A raven out of synch with my bedside clock guarantees I get an early start to the day.
Although the clocks went back in April I didn’t get the benefit of an extra hour in bed because the female forest raven I feed daily kept to her old routine.
If you are a raven you judge time by the rising and falling of the sun and not the ticking of a clock.
“My” raven sits on the roof at exactly seven o’clock instead of the current time an hour later, at the moment I usually rose to feed her during summer time, and caws loudly to attract my attention. I should turn over and go back to sleep but I feel guilty about ignoring her.
I know she must be hungry, in need of a snack of cheese – my usual offering – to fuel the vast amount of energy she needs for flight throughout the day.

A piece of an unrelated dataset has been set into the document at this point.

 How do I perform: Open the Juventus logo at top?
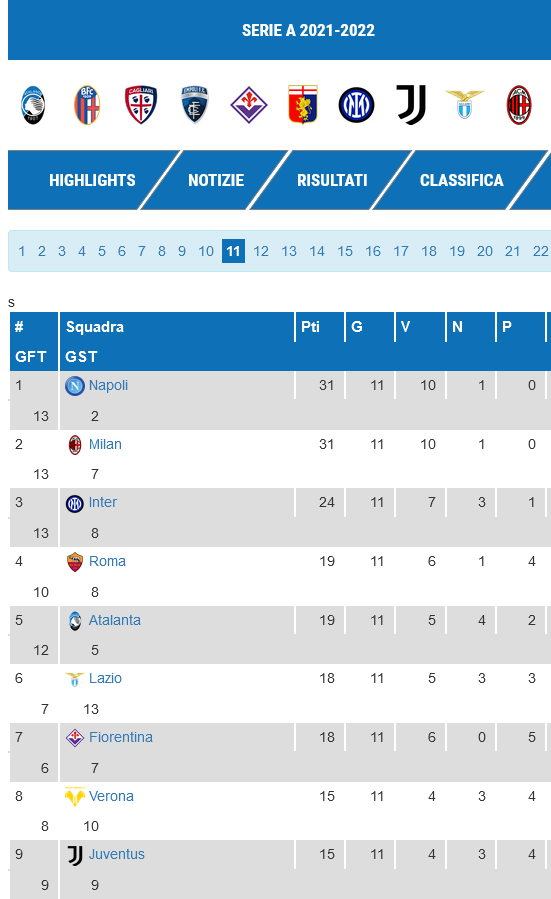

I don’t mind being an early bird, though, because it gives me a chance to correspond by email with a close friend who lives in Britain, mainly about the exploits of his favourite football team, Manchester City.
As a reward for the support I’ve given his team during the English season – my own team, Fulham, was relegated – he sent me a BBC podcast of an on-air discussion about animal and bird intelligence.
Much of the discussion concerned members of the crow family, or corvids, birds considered to have an intelligence on a par with the great apes.
An animal psychologist who studies crow cognition, Nicola Clayton, said crows had huge brains relative to their body size and this greater capacity made possible cognitive abilities like thinking, memory and planning ahead.
Crows were also capable of social inter-actions beyond their own species.
Dr Clayton said during studies of corvids her subjects had offered her gifts, including shiny bottle tops and the rings from the tops of beer and soft-drink cans. And she told of a nine-year-old Californian schoolgirl who fed crows each day and was in turn presented with gifts of shiny objects.
One day, after the schoolgirl’s mother lost a ring, one of the crows turned up with the treasured piece of jewellery in its beak.
Crows mate for life and often have complex feeding rituals to cement bonds, something that Dr Clayton has set out to study.
In one experiment involving Eurasian jays – an elegant, colourfully-plumaged member of the crow family – it was established that a male could determine what was his female’s preferred food. He would feed this to her, even though he might not choose it for himself from a range of foods offered.
Many birds and animals – squirrels among them – stash food but the crows took this further. Crows had been found to move a store of nuts when they perceived other crows had been watching them. But the only crows to do this where crows that had stolen food from other crows.
In the crow world it appeared the adage “it takes a thief to know a thief’ was true, said Dr Clayton.